BRITISH SAS troops have fought a gun battle in Afghanistan with Taliban fighters, marking the first confrontation in the war against terrorism.


A four-man SAS reconnaissance and intelligence team, known as a brick, exchanged automatic gunfire with a group of Taliban fighters when they unexpectedly encountered each other in the foothills of Kabul.

The gunfight is believed to have taken place on Friday but it is understood the SAS infiltrated Afghanistan five days earlier, the first deployment in the increasing military build-up in the region.

The SAS team entered Afghanistan from Tajikistan. The men's immediate task was to set up a communications link with their UK headquarters and to make an assessment of conditions on the ground in areas known to be dominated by those protecting Osama bin Laden.

The SAS force in Afghanistan is understood to have already linked up with forces of Jamiat-I-Islam, the military wing of the Northern Alliance which provides the only tangible opposition in Afghanistan to the hardline Taliban. Flotillas of warships continue to head towards the region, while planes carrying troops and surveillance equipment have made secret night landings in Afghanistan's neighbouring countries.

The US Defence Department also has called up a further 5000 reservists, as B-52 bombers and other fighters were deployed from Barksdale Air Force Base in Louisiana.

But the Taliban yesterday claimed to have shot down an unmanned spy plane, and a helicopter belonging to Afghanistan's Northern Alliance, using Russian-made anti-aircraft weapons.

Afghanistan's ambassador to Pakistan, Abdul Salam Zaeef, said soldiers had shot down the plane taking pictures over Tashgurgan Pass in Samangan province, northwest of Kabul.

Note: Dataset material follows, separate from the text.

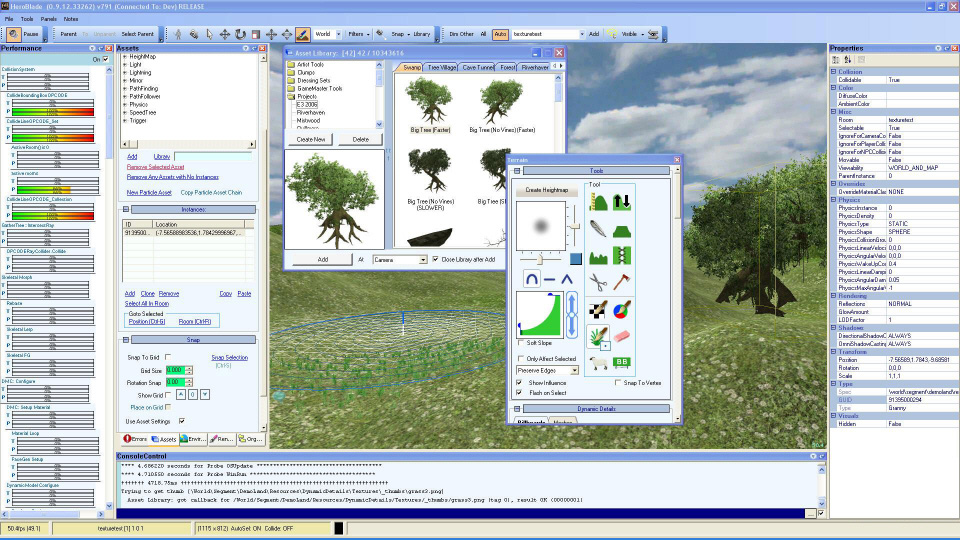
Task: Toggle Snap To Grid checkbox
Action: (167, 357)

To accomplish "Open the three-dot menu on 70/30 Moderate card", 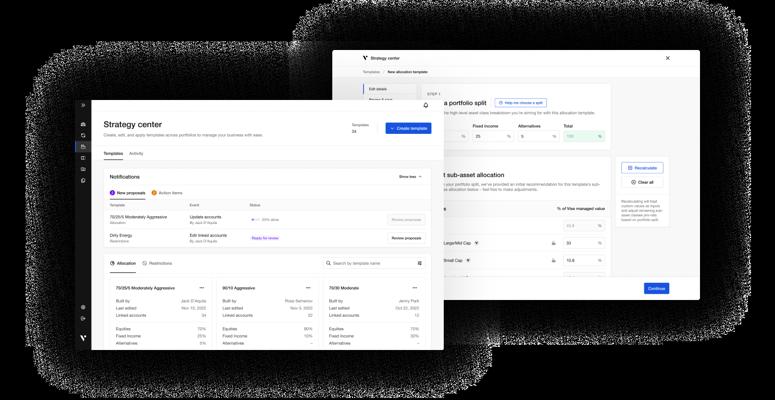I will (415, 288).
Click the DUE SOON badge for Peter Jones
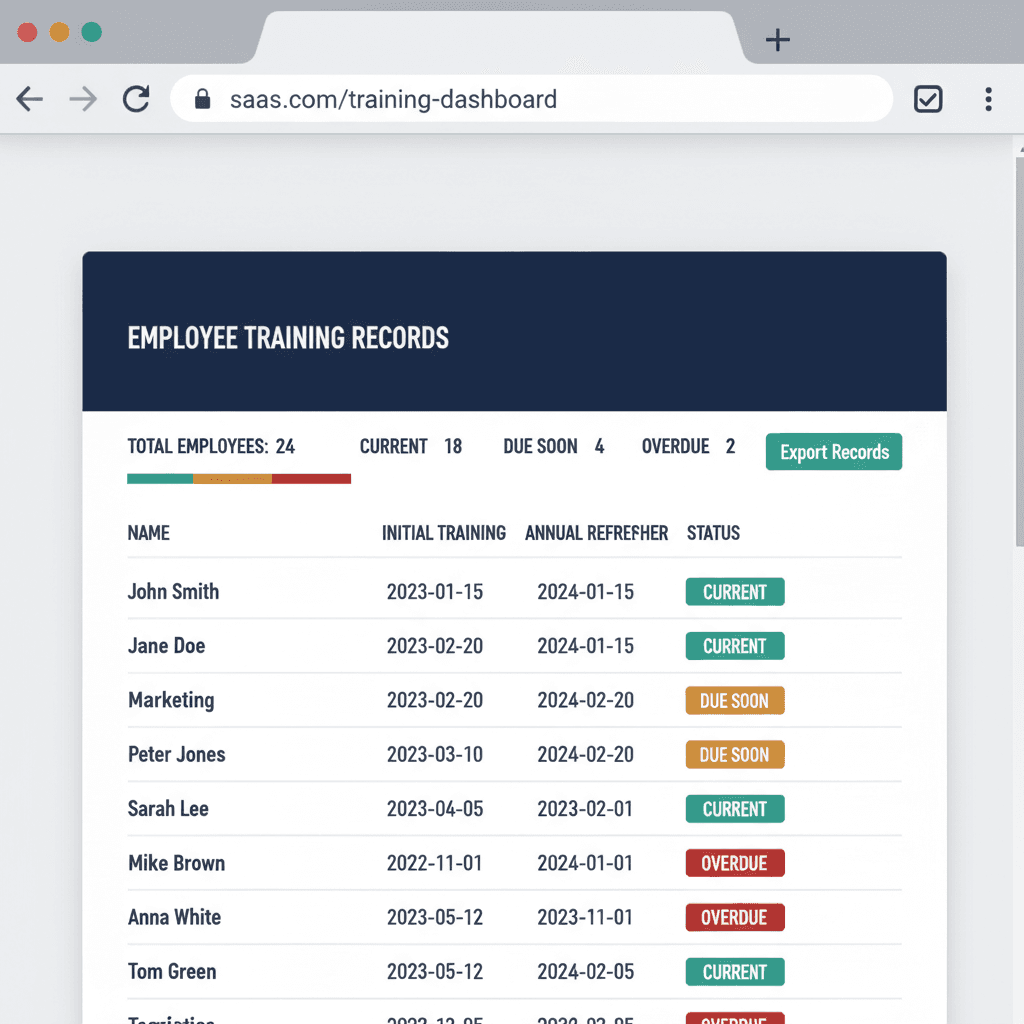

The Taliban has refused the United States's demand to hand over Osama bin Laden, who is suspected of orchestrating the devastating terrorist attacks on September 11. It has promised a holy war if it is attacked.

Reports also emerged that the British intelligence arm MI6 had pinpointed bin Laden's location, still in Afghanistan.

UK papers said the spy group traced bin Laden – leader of the terrorist organisation al-Qaeda – to a desolate region close to the town of Jalalabad on the country's north-east border with Pakistan.

Prime Minister Tony Blair's spokesman said: "We know he is there, put it that way." When asked if bin Laden's exact whereabouts had been identified, he insisted: "We know where he is."

America is now firmly on a war footing with the military build-up intensifying following the arrival of the 82nd Airborne and 101st Air Assault Divisions at bases at Quetta and Peshawar in Pakistan, near the Afghan border.

Of the more than 200 warplanes flowing to the Gulf region, 75 are on the aircraft carrier USS Theodore Roosevelt, which sailed from Virginia towards the Mediterranean last week. It joins the carriers USS Carl Vinson and USS Enterprise, now stationed in or near the Gulf with 75 warplanes each.

The three ships are accompanied by battle groups totalling more than 20 warships, including cruisers and submarines capable of firing accurate cruise missiles with ranges of up to 1600km.

The rebel Northern Alliance, which already may be receiving assistance from special forces, claimed to have killed 50 Taliban fighters at the weekend.